The core of the WIceAtlas consists of over 4500 meteorological stations worldwide with over 20 years of observation data and 35 years of MERRA reanalysis data. By analysing extensive historical icing weather conditions, it is possible to estimate, for example, the resulting longterm iced turbine production losses thus giving valuable Annual Energy Production (AEP) estimates for financial calculations. In addition to production losses, WIceAtlas can provide icing information for ice throw risk assessments and turbine lifetime analysis. The WIceAtlas with low temperature climate layer also helps in the design of pre-construction resource assessment instrumentation and can be used in preselection of appropriate turbine model and type.
Thanks to the project's results, the Finnish SME NetMan created services focused on entities needing a high level of automation and data exploitation. CAP was a catalyst to more data-driven business models and also to information security service business. Nowadays information security is the most rapidly growing business area and data analytics is becoming an increasingly important part of business within various services. The story continues with new service packages focusing on adding value and boosting productivity through data collection and automated analysis in digitalisation management. NetMan was acquired by MPY in the summer of 2017 and together they are challenging IT service markets with tomorrow's service portfolio.
In Korea, ETRI had developed a concrete CAP platform with multitenant architecture.

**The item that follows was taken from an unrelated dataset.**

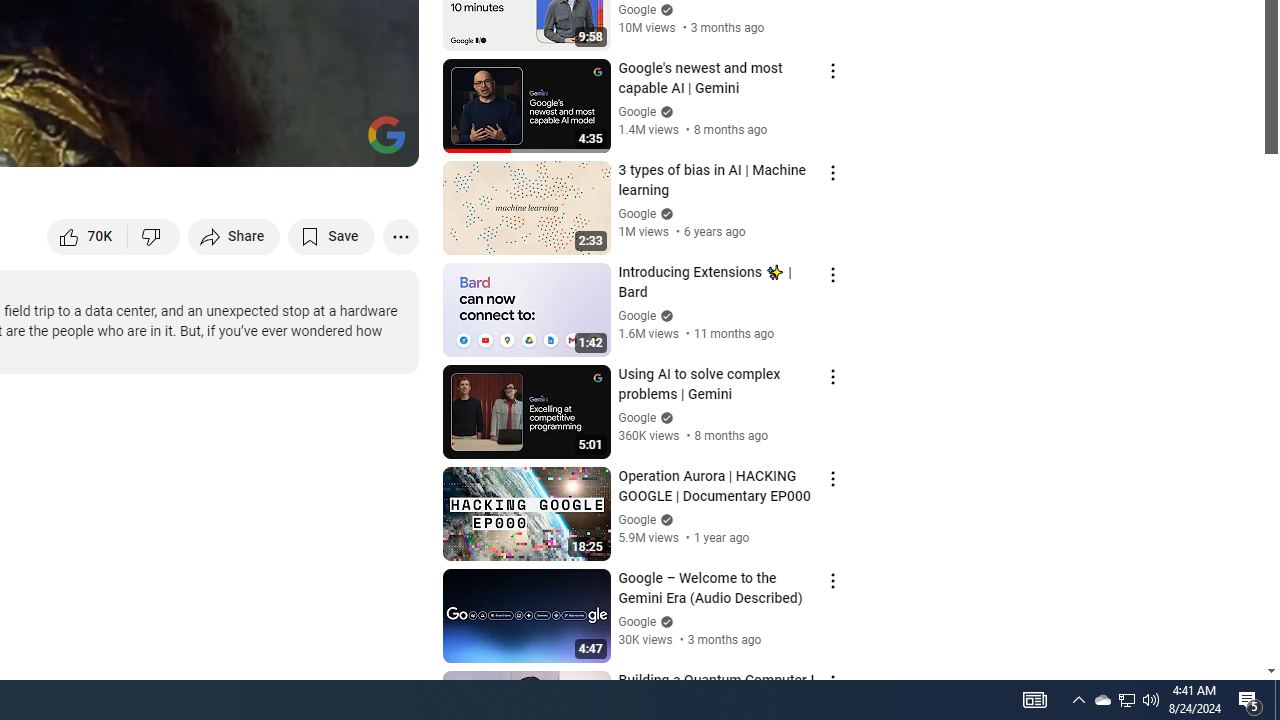  I want to click on Save to playlist, so click(332, 236).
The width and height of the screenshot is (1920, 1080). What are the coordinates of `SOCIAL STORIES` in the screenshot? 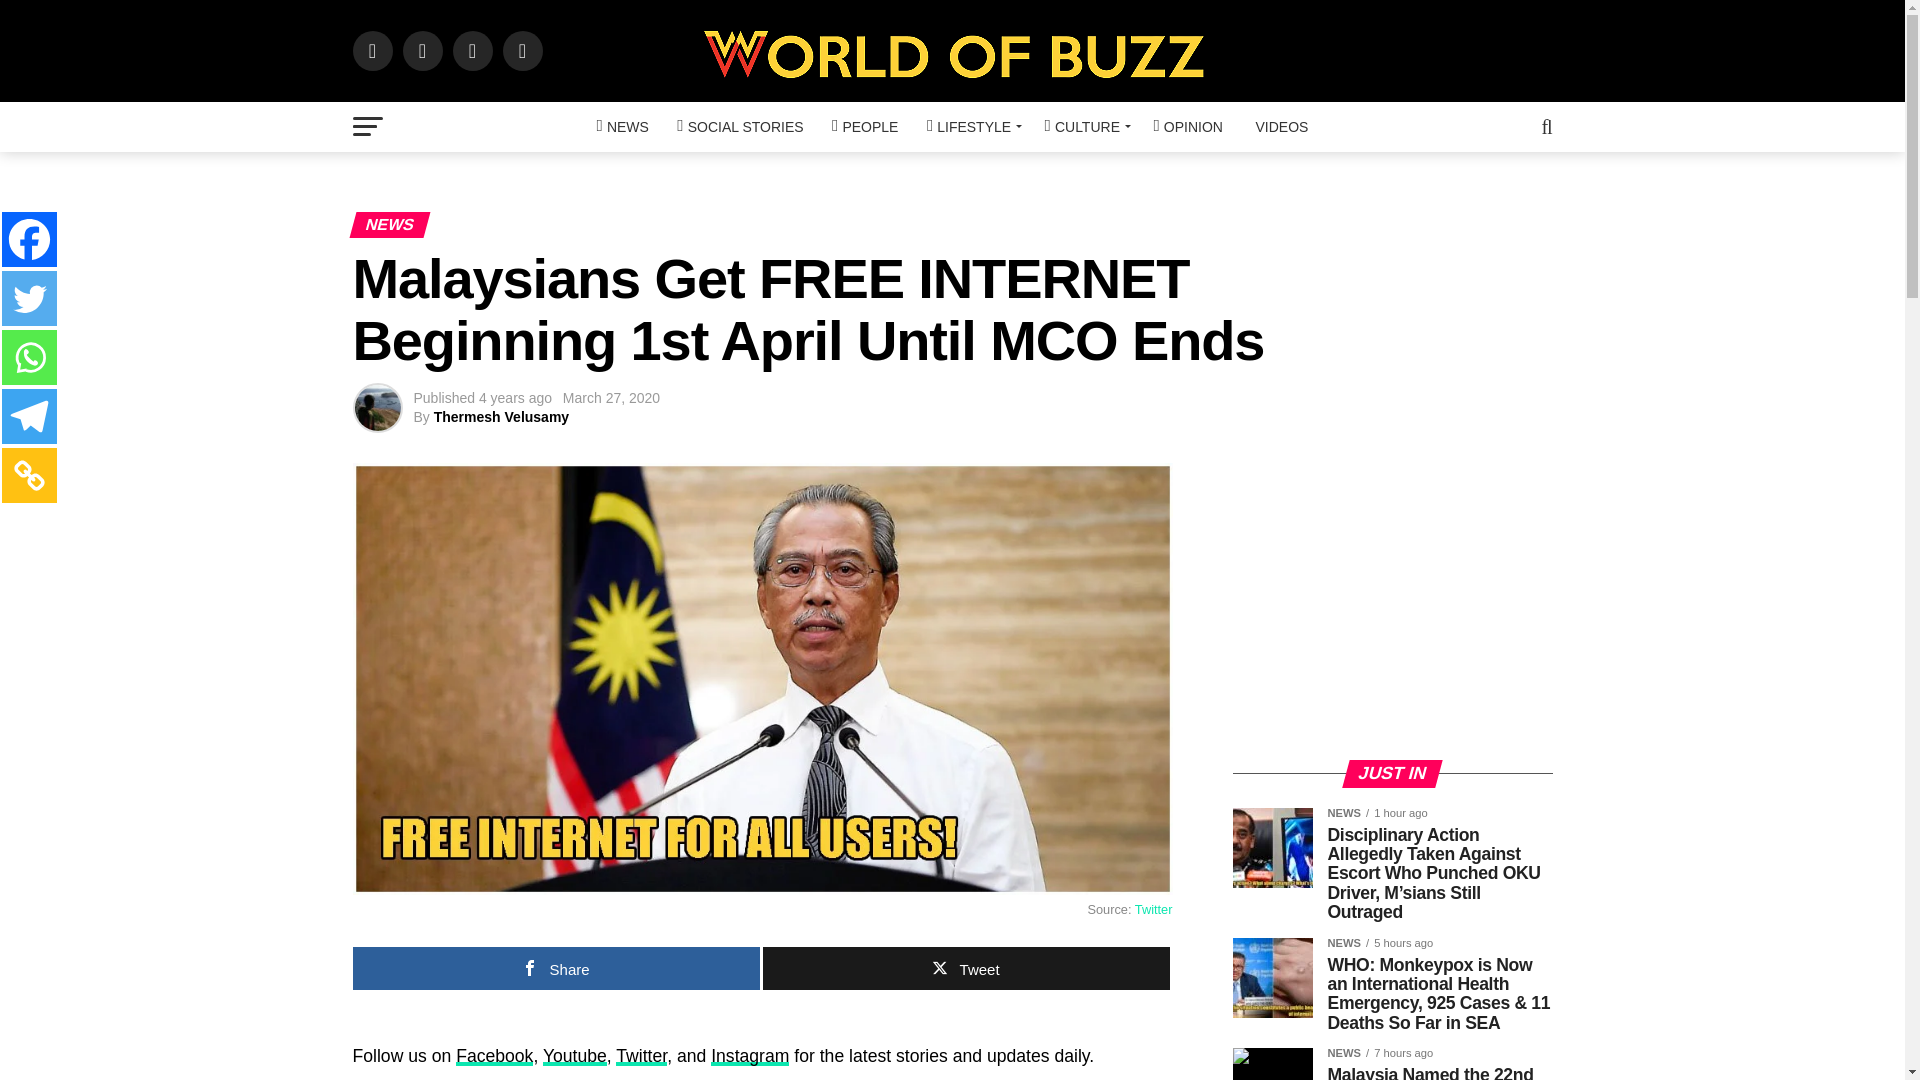 It's located at (739, 126).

Based on this platform, Innodep developed the interactive CCTV monitoring service which analysed CCTV metadata together with data from external systems (e.g. weather, traffic, accident, etc.) and recommended more important CCTV videos and situations to focus observer attention on them. Innodep received great interest in introducing this service to several exhibitions and local district surveillance centres in Korea and has been implementing the steps for its commercial product. For application in various domains as well as CCTV, ETRI has been developing the next platform following CAP, whereby data interoperability and distribution among different platforms are being advanced.
The CAP project has created a bigger picture of real-time Big Data by delivering a powerful easy-to-use service platform, which engenders new value-added services and new business models. While corporate companies are short to mid-term targets, end-user services have huge potential in the long term.